By Darryl Bernstein, Partner and Head of Dispute Resolution, Baker McKenzie, Johannesburg

 There have been sustained efforts to improve the enforcement of foreign judgments and awards across global borders in recent years. Organisations with cross-border operations must negotiate a myriad of laws and regulations in a challenging environment and as a result, cross-border legal compliance and the speedy resolution of disputes has become critical. Baker McKenzie’s recently launched Cross-Border Enforcement Centre (report), provides a high-level, comparative analysis of the enforcement of court judgments and arbitration awards across 44 jurisdictions. The report outlines procedures for the enforcement of foreign judgments and arbitration awards, including details regarding applicable laws and conventions.

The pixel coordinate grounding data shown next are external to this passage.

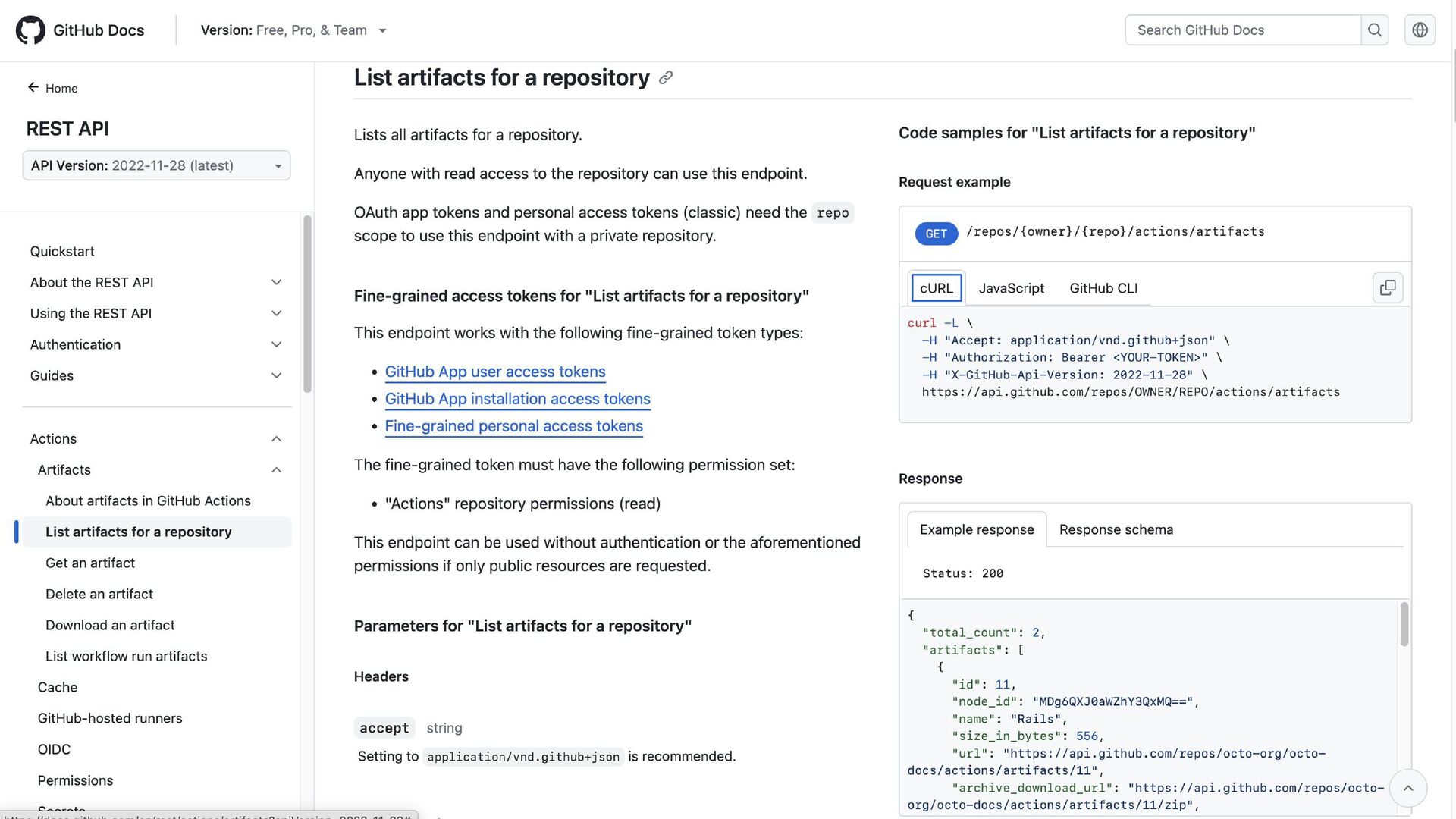Click the Search GitHub Docs field
This screenshot has height=819, width=1456.
click(1242, 30)
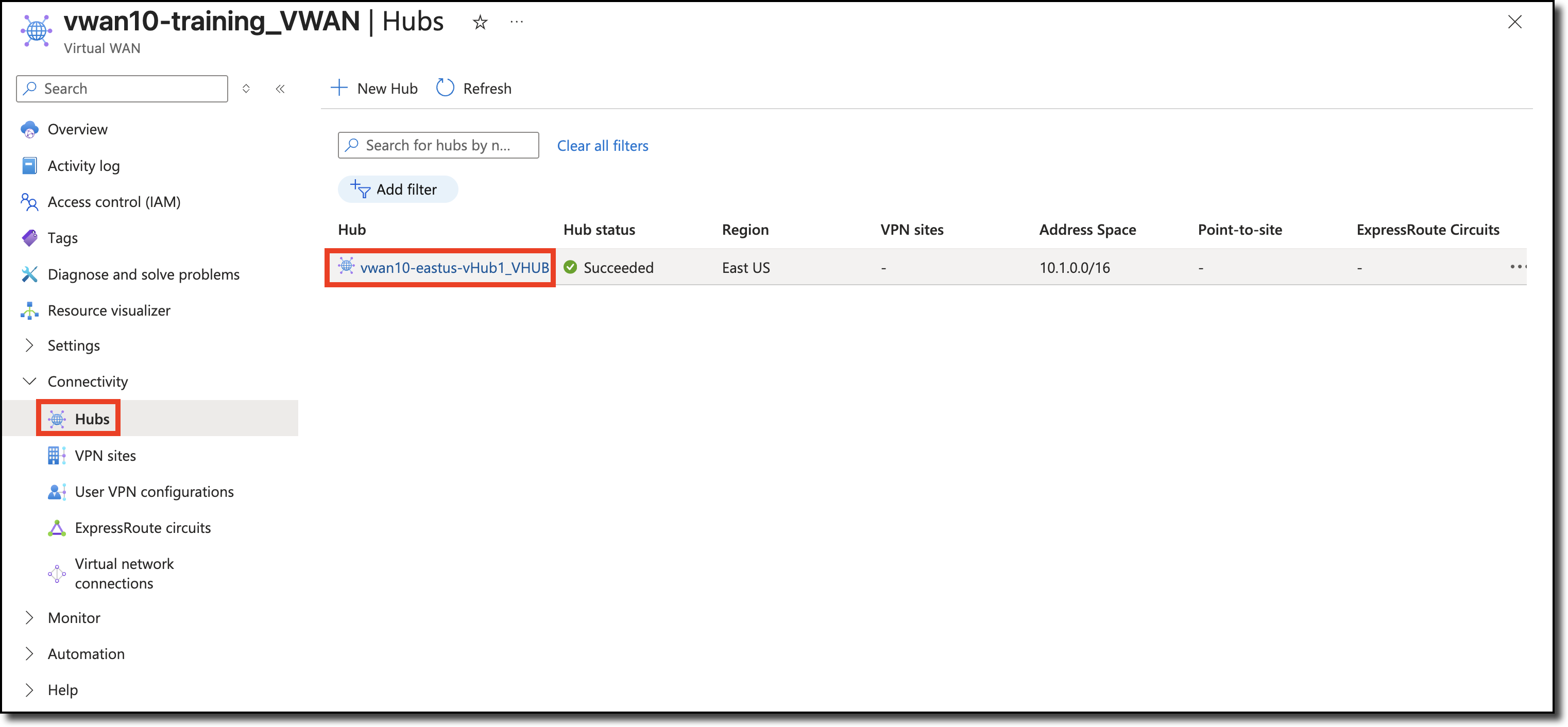Image resolution: width=1568 pixels, height=727 pixels.
Task: Open the vwan10-eastus-vHub1_VHUB link
Action: point(454,268)
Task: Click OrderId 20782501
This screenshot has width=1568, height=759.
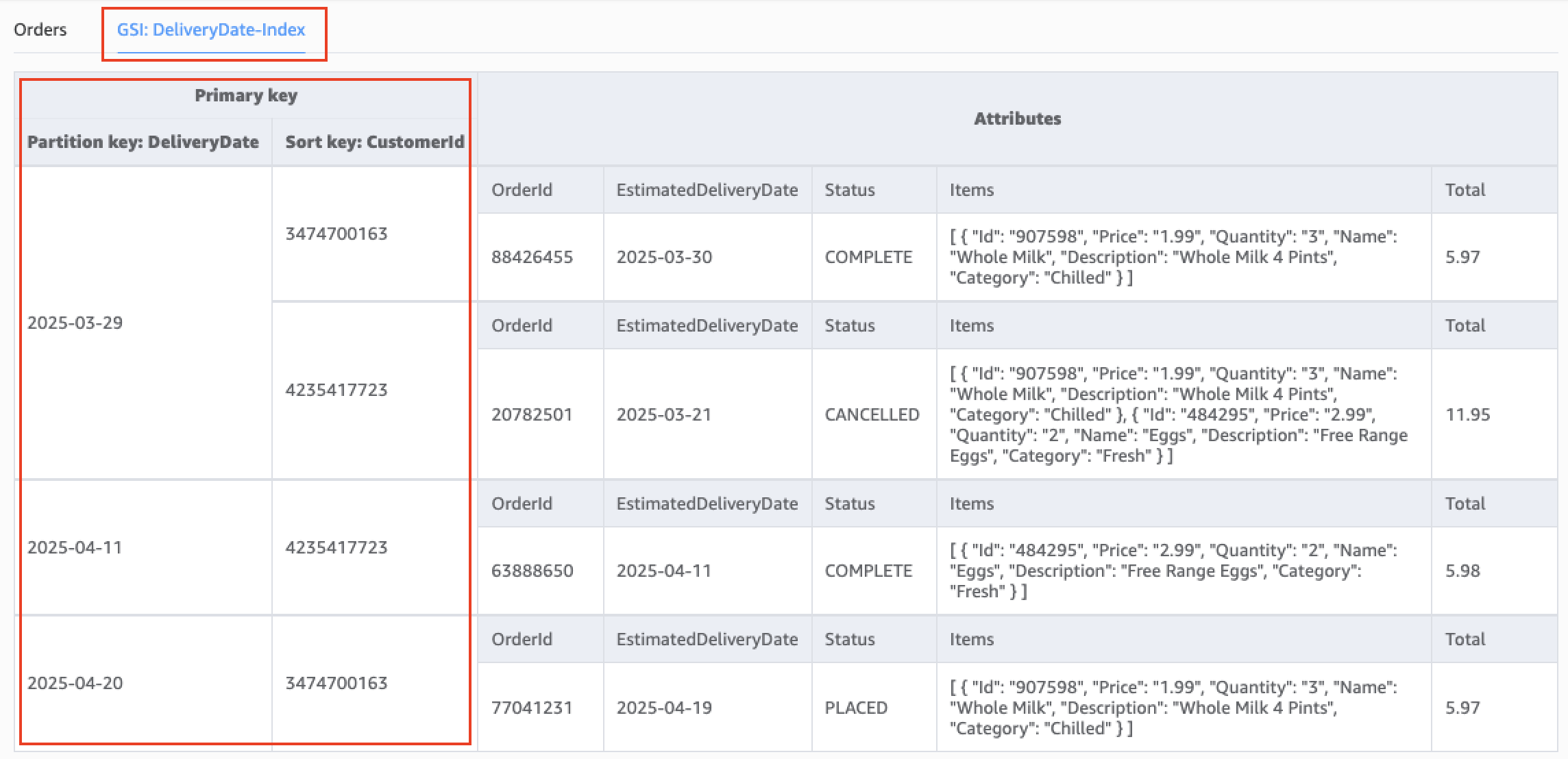Action: (532, 414)
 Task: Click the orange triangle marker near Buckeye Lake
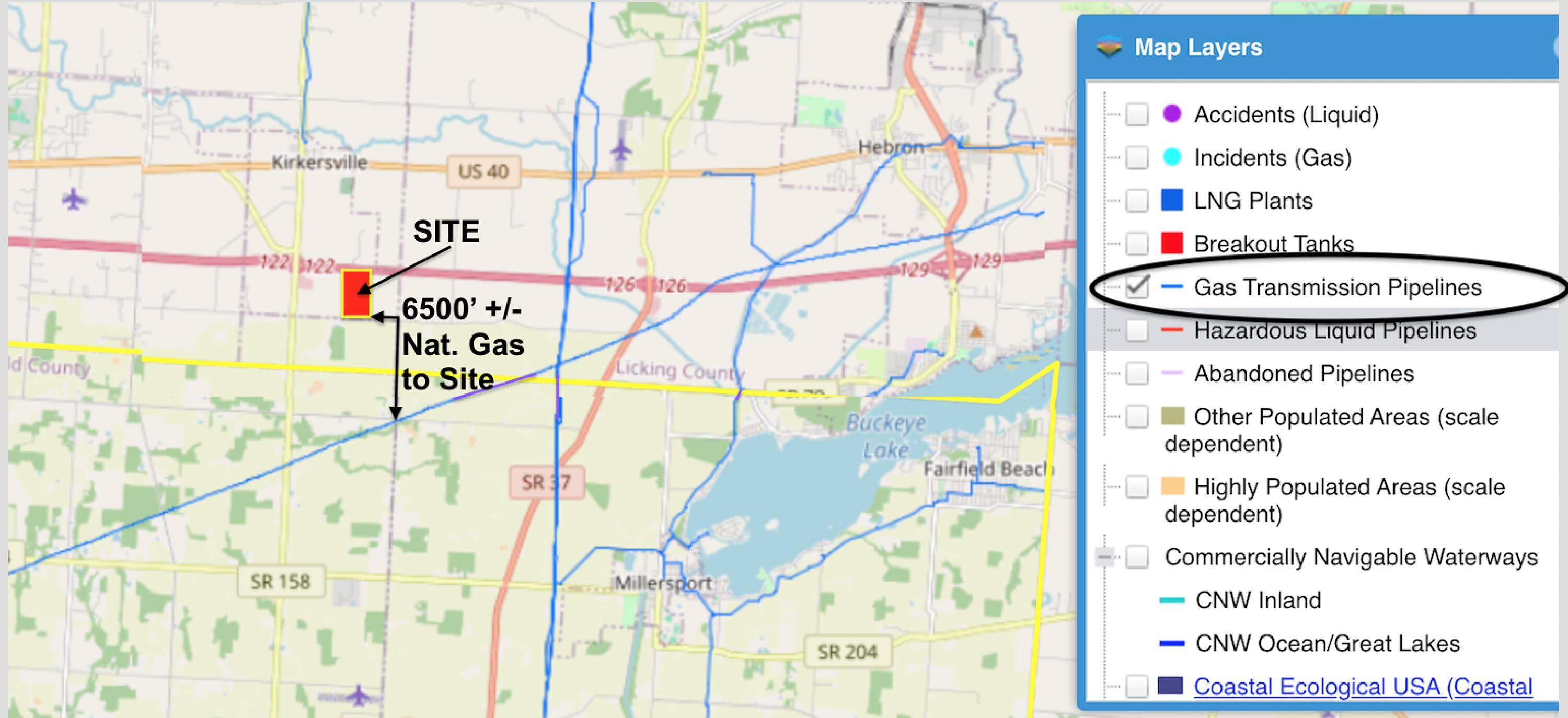point(976,332)
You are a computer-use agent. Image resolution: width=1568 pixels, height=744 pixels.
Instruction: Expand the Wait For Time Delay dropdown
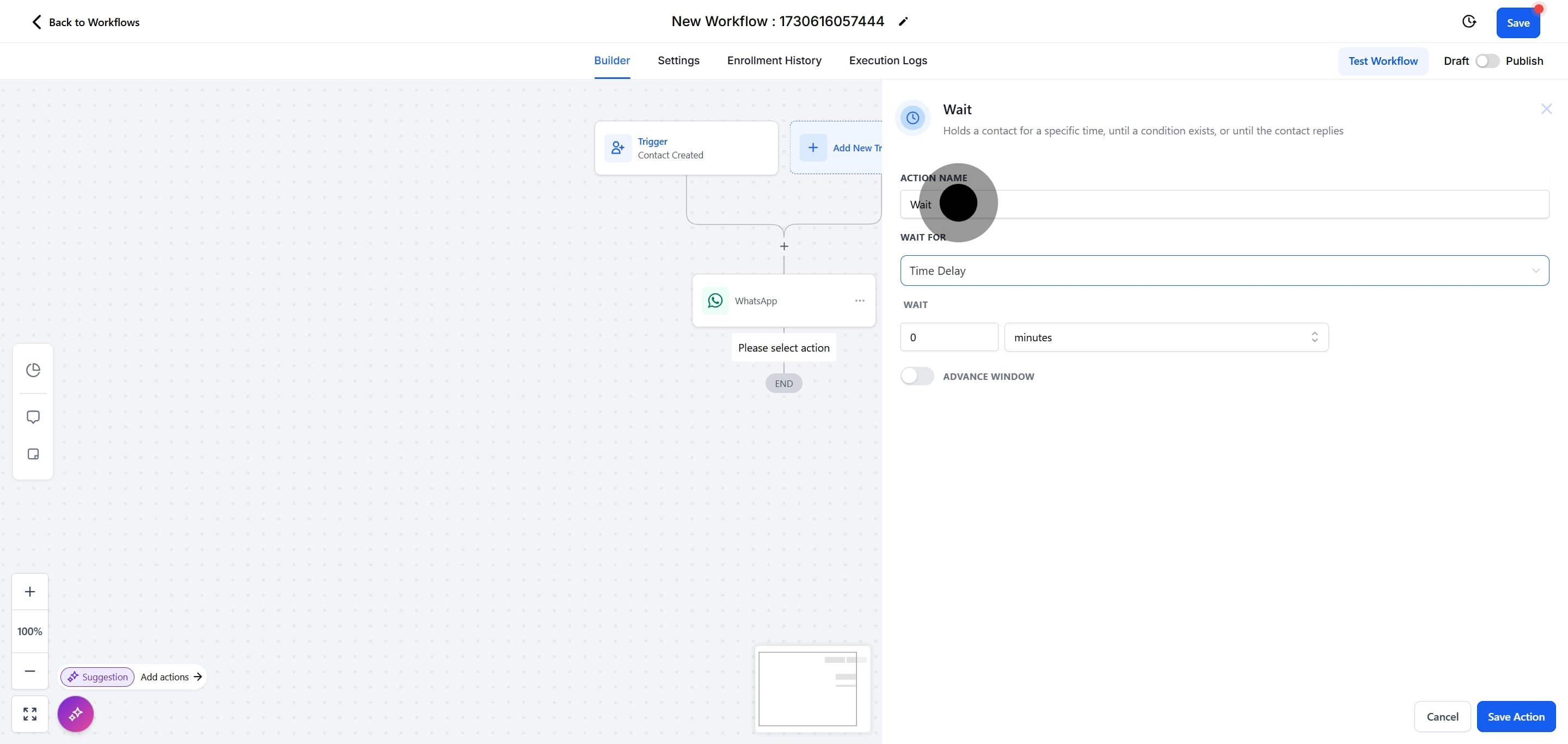(x=1224, y=270)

 According to the report, the Hague Convention on Choice of Court Agreements, which allows judgments of one jurisdiction to be enforced in another (provided a choice of court clause exists) has gained significant momentum, with numerous new signatories and its first enforcement case. The more ambitious Hague Judgments Convention, which allows for cross-border recognition of judgments in specified situations, even without a choice of court clause, was concluded in July 2019, after 27 years in development, and now has its first signatories. The Singapore Mediation Convention, which aims to ensure cross-border enforceability of settlement agreements arising from mediation, was launched last year and has been ratified by several jurisdictions, and the New York Convention continues to gain signatories, with only a handful of jurisdictions now outside of its scope.

There are no bilateral treaties or multilateral conventions in force between South Africa and any other jurisdiction, on reciprocal recognition and enforcement of judgments. The present position in South Africa, however, is that even if there is no reciprocal arrangement, it is still possible to enforce a foreign judgment in the country.

If a foreign judgment is not directly enforceable, but constitutes a cause of action, it will be enforced by the country’s courts on application, provided that the court that pronounced the judgment had jurisdiction to entertain the case, according to the principles recognised by South African law concerning the jurisdiction of foreign courts.

Enforcement also depends on whether the judgment is final and conclusive in its effect and has not become superannuated, and whether the recognition and enforcement of the judgment by the country’s courts would not be contrary to public policy. Further, the judgment should not have been obtained by fraudulent means and must not involve the enforcement of a penal or revenue law of the foreign state. The enforcement of the judgment can also not be precluded by the provisions of the Protection of Business Act.

In terms the difficulties in enforcing a foreign judgment in South Africa, according to the Protection of Businesses Act, no foreign judgment in respect of multiple or punitive damages may be recognised or enforced in the Republic. “Multiple or punitive damages” is defined as that part of the amount of damages awarded, which exceeds the amount determined by the court as compensation for the damage or loss actually sustained by the person to whom the damages have been awarded.  Apart from this, our courts will not go into the merits of the case adjudicated upon by the foreign court and will not attempt to review or set aside its findings of fact or law.

In terms of the enforcement of foreign arbitration awards, South Africa is a signatory to the New York Convention, which provides a framework for the enforcement of such awards for all its signatories. In addition, and in light of the relatively newly commenced International Arbitration Act, there are now no unusual difficulties in enforcing such arbitration awards in South Africa. One aspect of the International Arbitration Act was to amend the Protection of Businesses Act to exclude its application in respect of foreign arbitration awards.

According to the interactive comparative rating analysis contained in the report, the ease of enforcing foreign judgments is considered to be “moderate” (as opposed to easy or difficult) in South Africa. Enforcement of foreign judgments is also considered to be moderate in other EMEA countries, such as the Czech Republic, Hungary, Russia, The Netherlands, Saudi Arabia, Spain, Switzerland, Turkey and the United Arab Emirates (UAE).

Due to South Africa being a signatory to the New York Convention and in the face of the International Arbitration Act, the enforcement of foreign arbitration awards is rated as “’easy”. Similarly, such enforcement is rated easy in Austria, Belarus (subject to potential political issues), England, France, Germany (depending on the facts of the case), Italy, Kazakhstan, Luxembourg, The Netherlands, Sweden and Uzbekistan (subject to potential political issues and corruption influence over local courts).